**Prompt**
The lines to copy run from the one containing "The height and" to the last line of the entries; output those lines exactly and only them, without pictures.

BEGIN Input records

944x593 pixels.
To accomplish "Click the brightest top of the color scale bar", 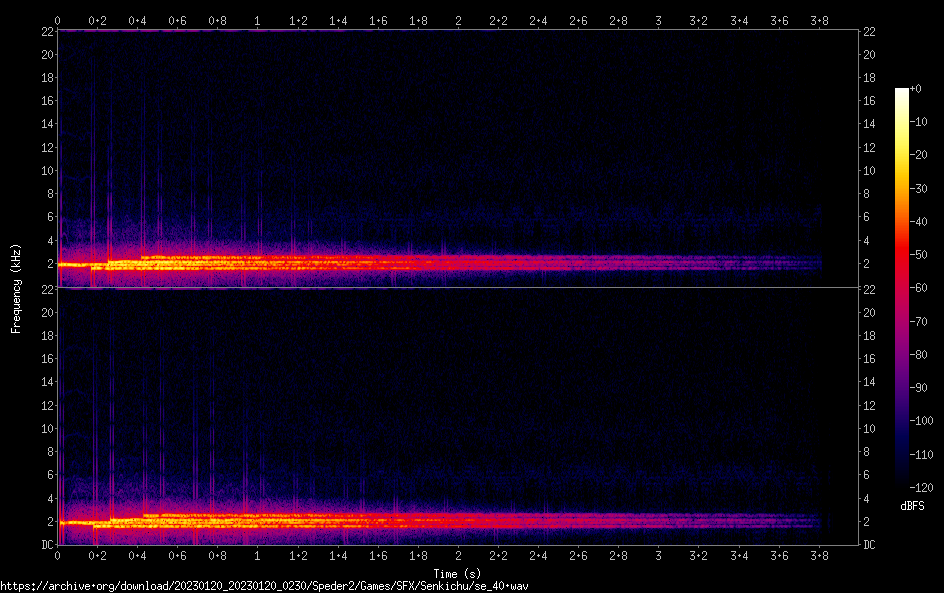I will (x=902, y=92).
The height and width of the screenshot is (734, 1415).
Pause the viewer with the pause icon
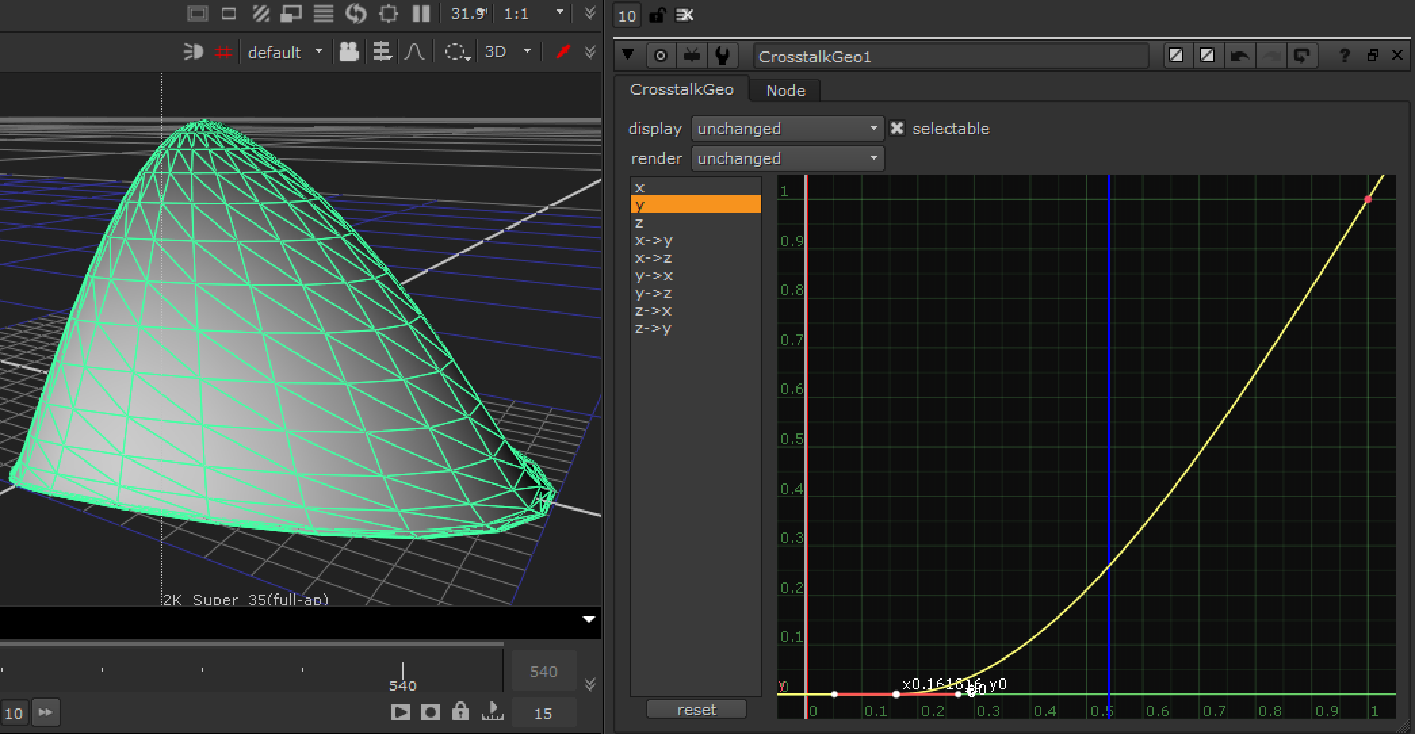click(x=421, y=14)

END Input records

**Answer to the problem**
The height and width of the screenshot is (734, 1415).
Pause the viewer with the pause icon
click(x=421, y=14)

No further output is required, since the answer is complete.